* Problem to solve
Across the data below, how many lines have the word "This" in them? Give the number and nothing else.

(Extracted records)
------------------------------------

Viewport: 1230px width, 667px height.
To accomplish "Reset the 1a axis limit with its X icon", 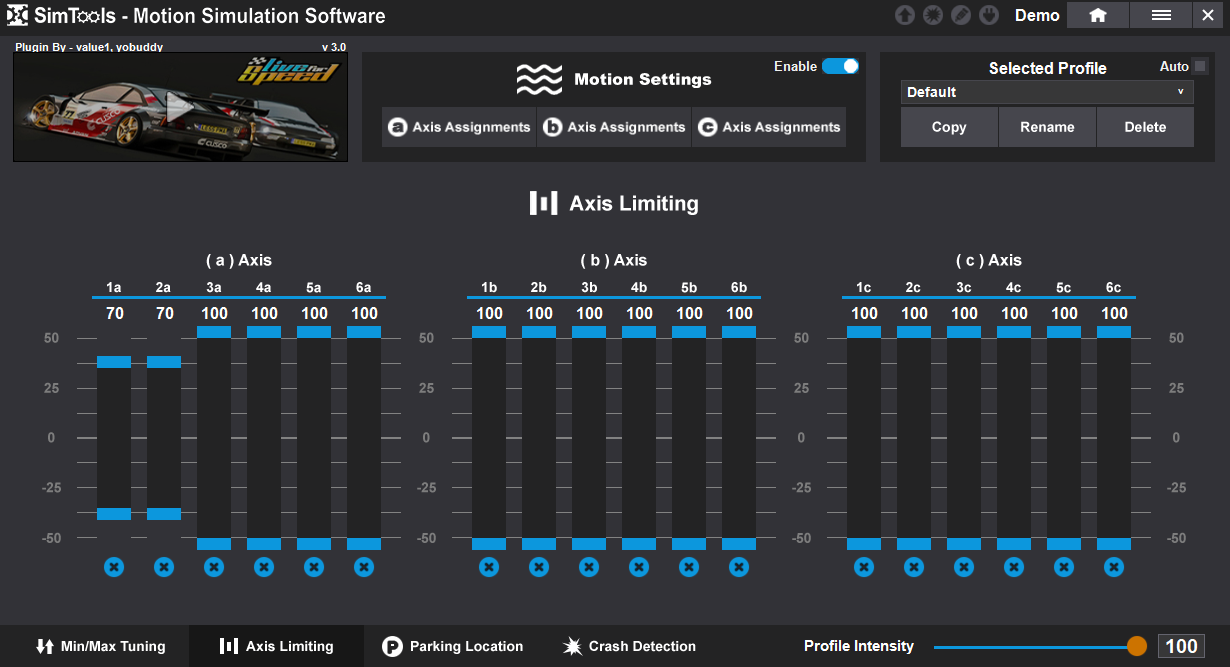I will pos(114,567).

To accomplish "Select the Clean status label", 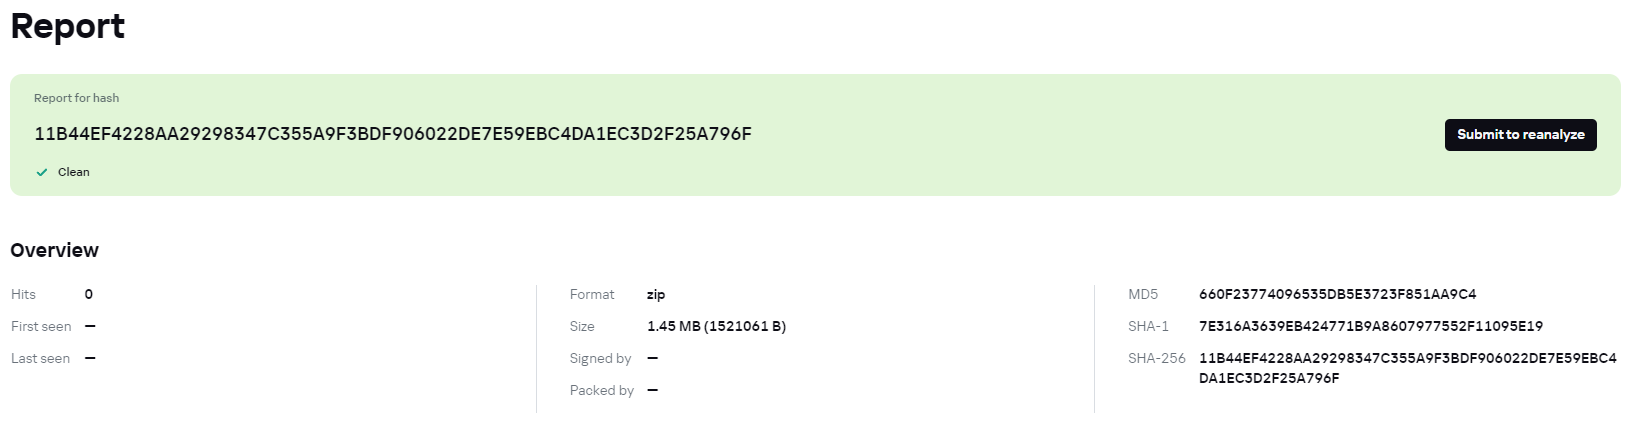I will click(x=74, y=172).
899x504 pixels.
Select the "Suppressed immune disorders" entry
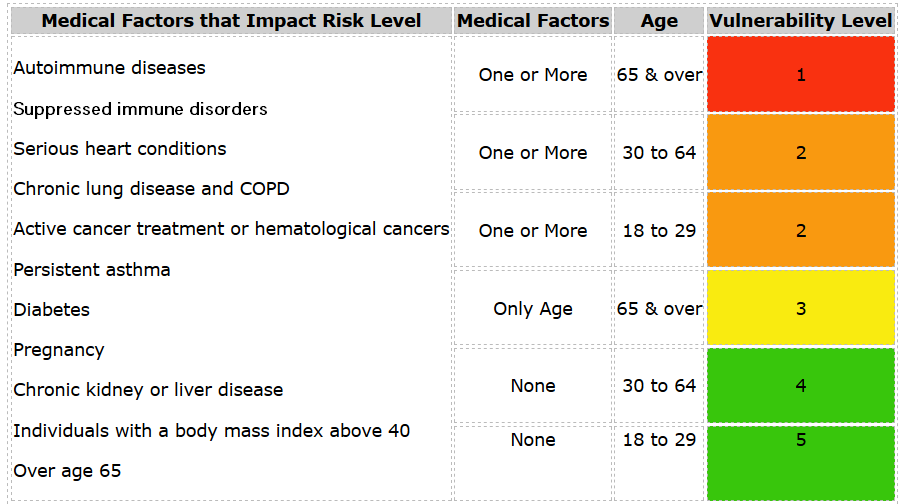[140, 109]
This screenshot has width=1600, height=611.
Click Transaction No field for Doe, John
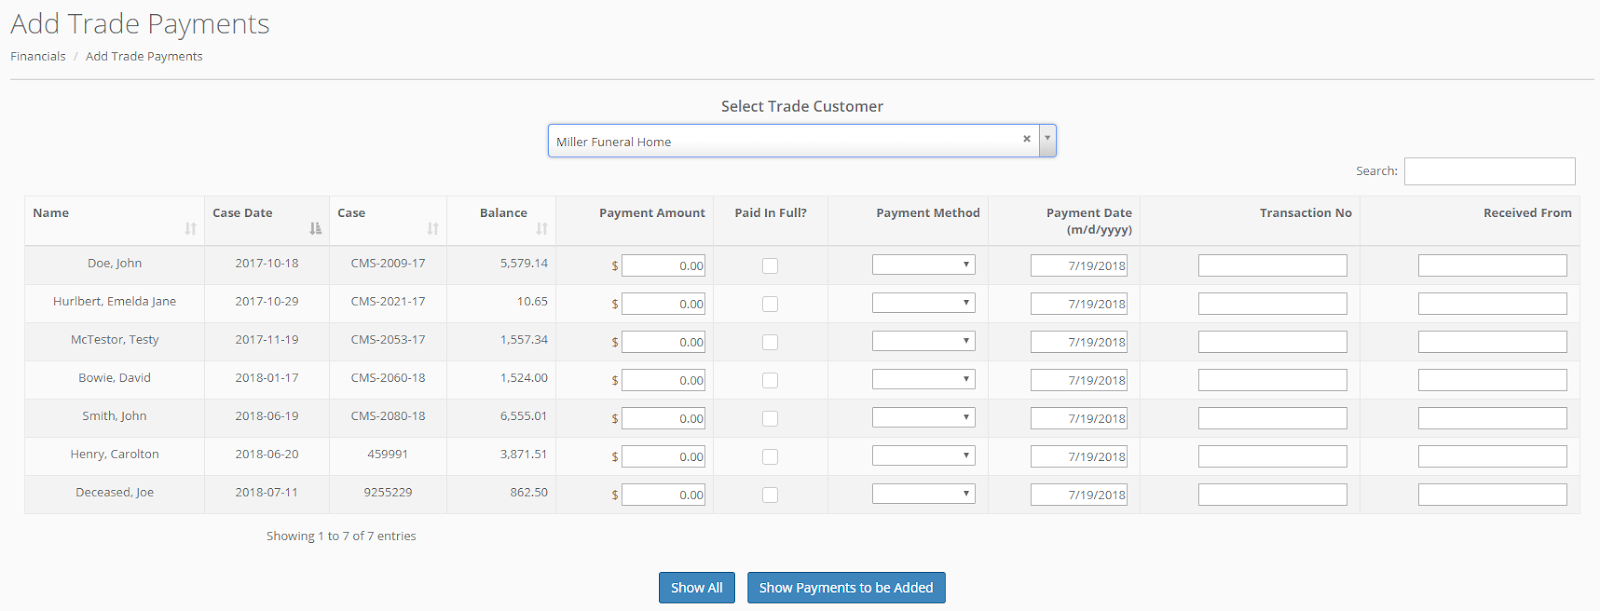(1272, 266)
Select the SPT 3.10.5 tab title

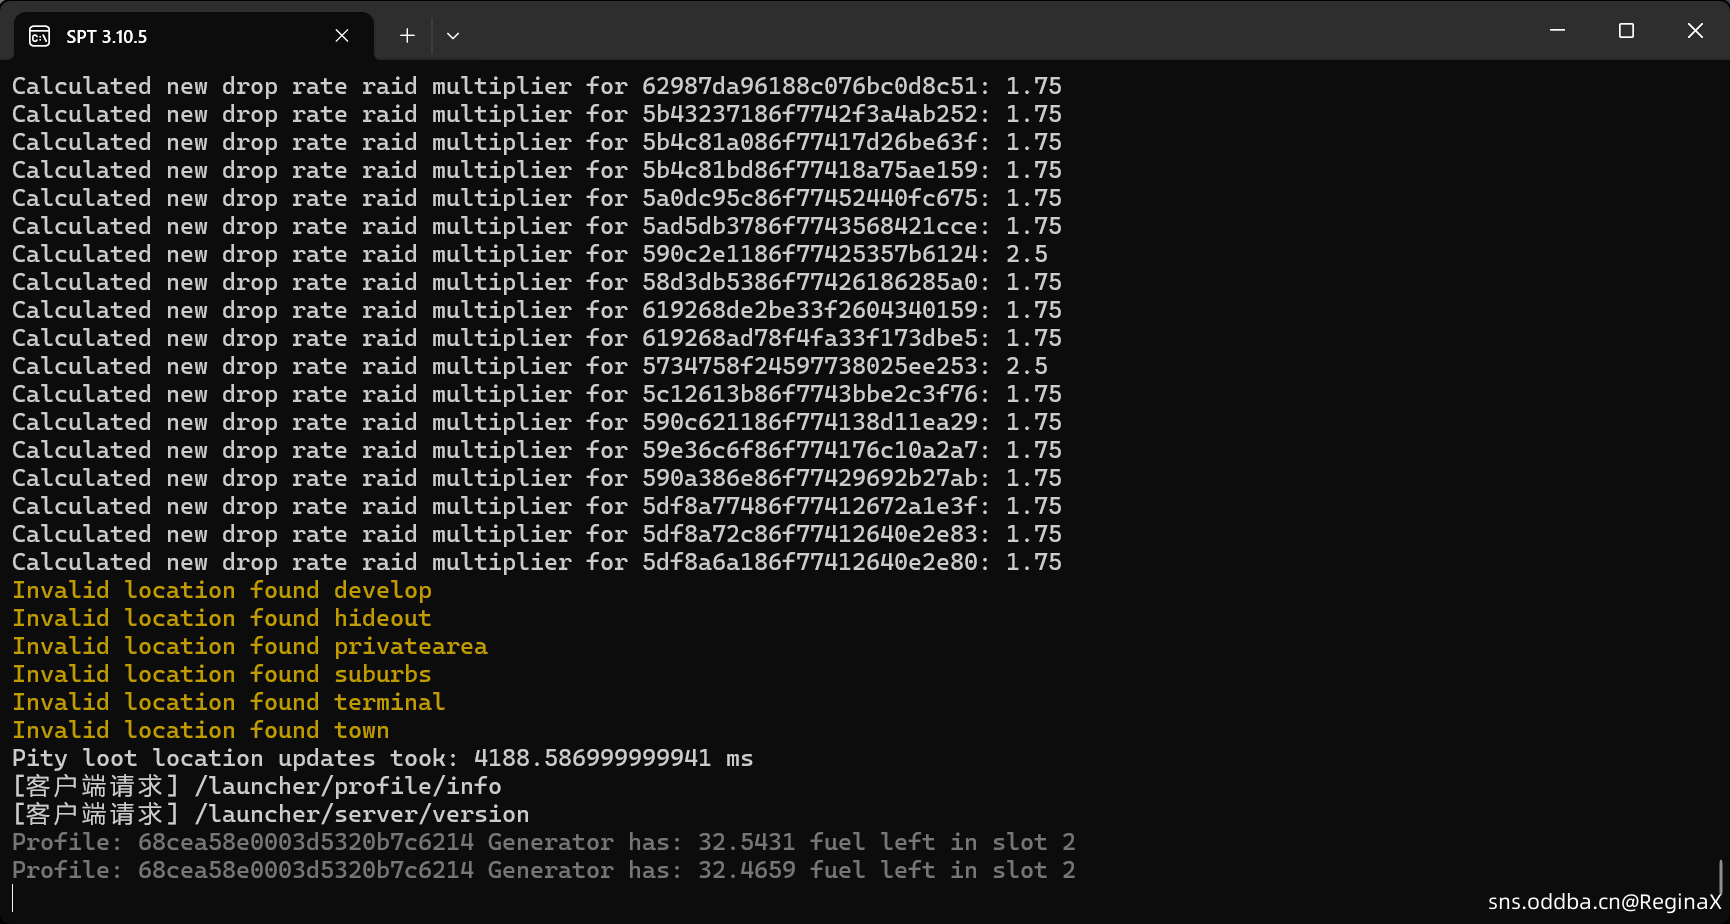tap(107, 37)
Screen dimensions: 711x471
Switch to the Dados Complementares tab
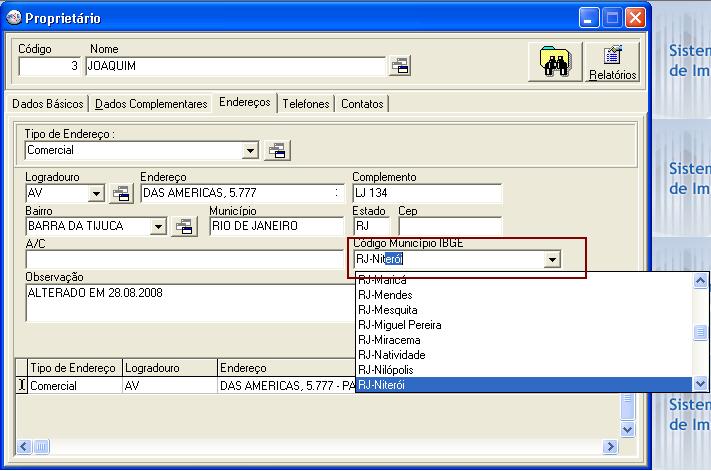(151, 104)
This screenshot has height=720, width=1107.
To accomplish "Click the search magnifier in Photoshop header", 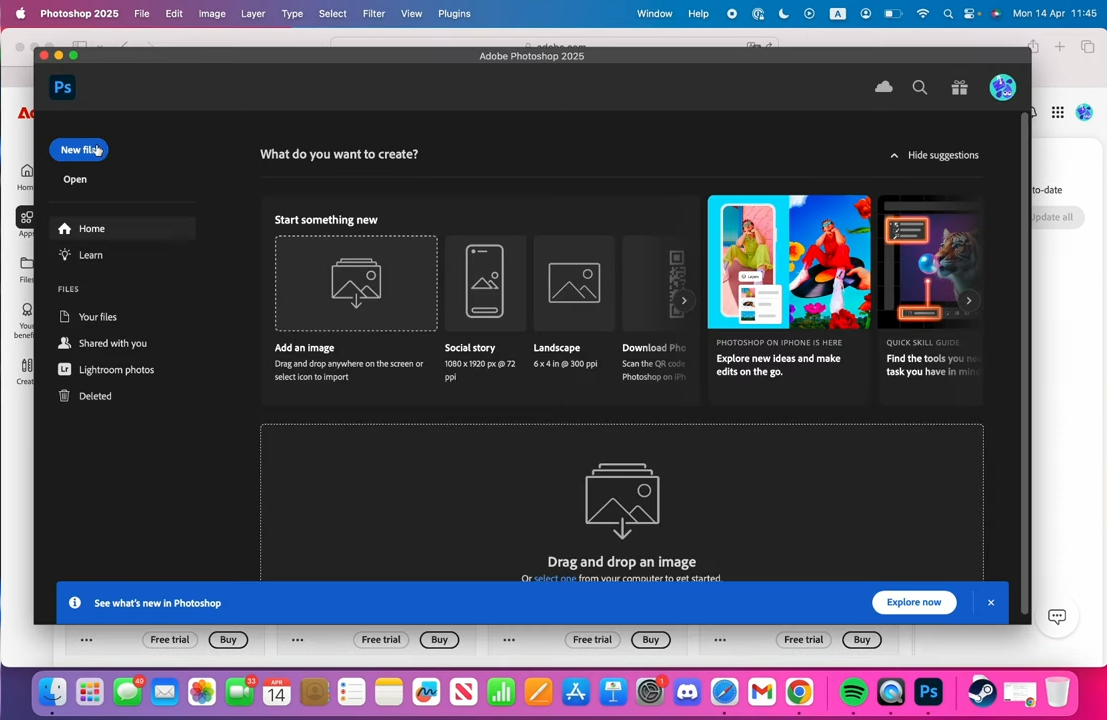I will pyautogui.click(x=920, y=88).

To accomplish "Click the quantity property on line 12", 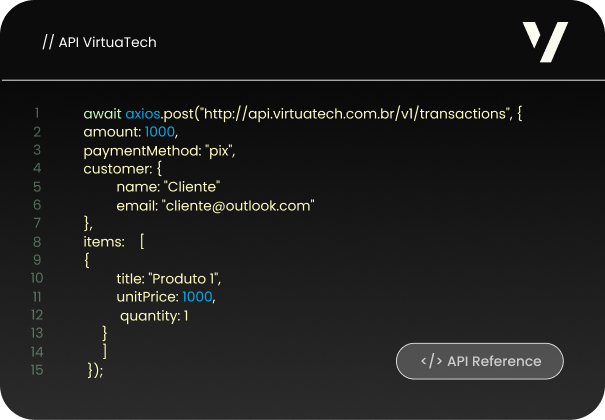I will point(149,315).
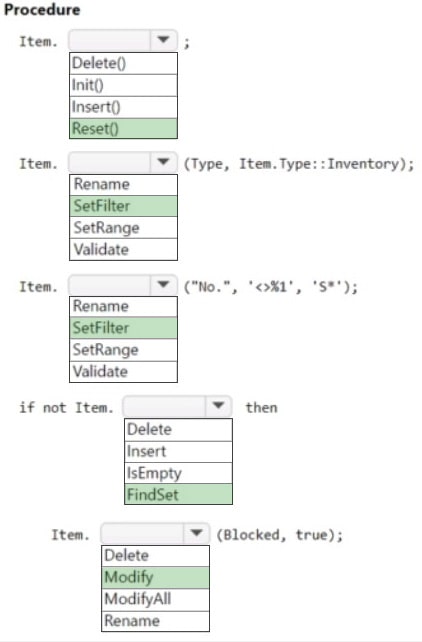Choose IsEmpty in the if-not list
Image resolution: width=422 pixels, height=642 pixels.
tap(178, 473)
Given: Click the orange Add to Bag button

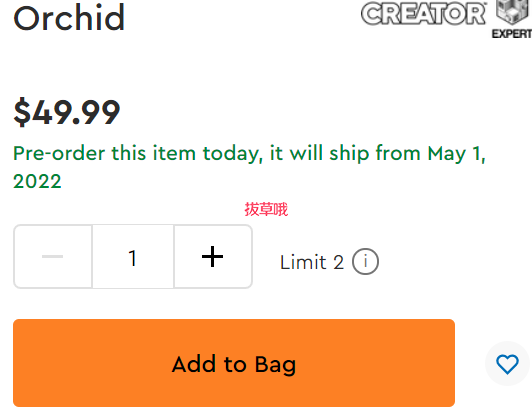Looking at the screenshot, I should 234,363.
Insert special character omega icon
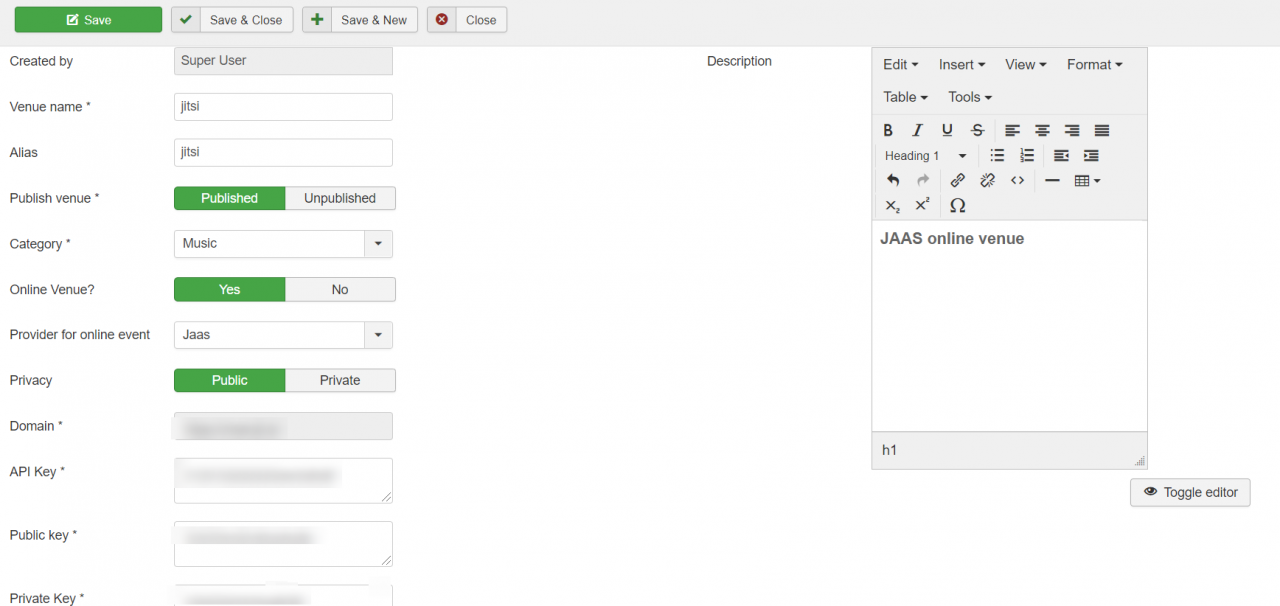 pyautogui.click(x=957, y=206)
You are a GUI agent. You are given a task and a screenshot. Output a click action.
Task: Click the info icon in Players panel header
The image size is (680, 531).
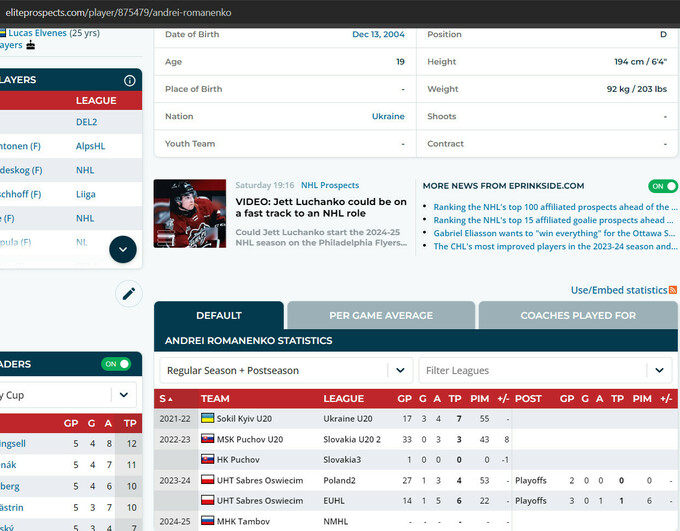pos(129,80)
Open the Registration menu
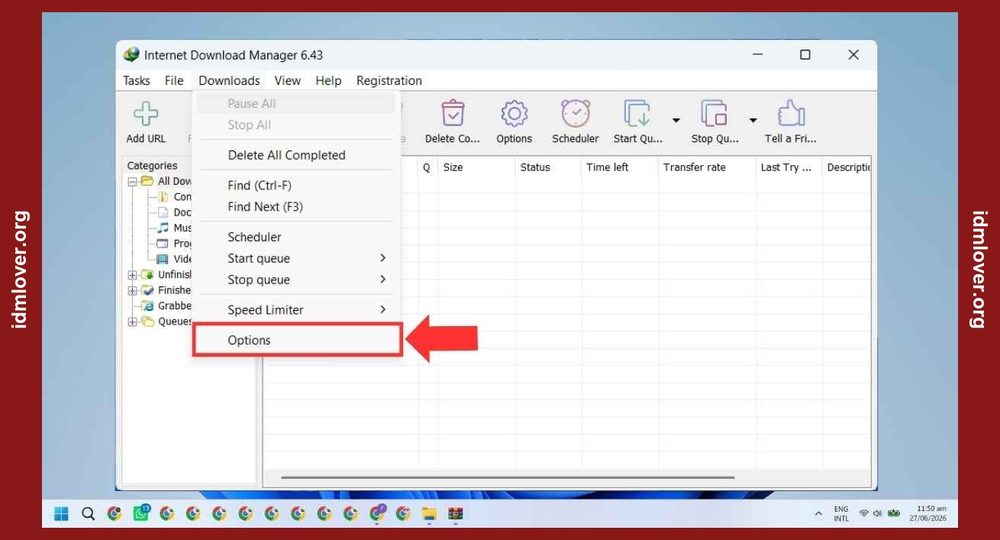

------------------------------------

* Answer section
2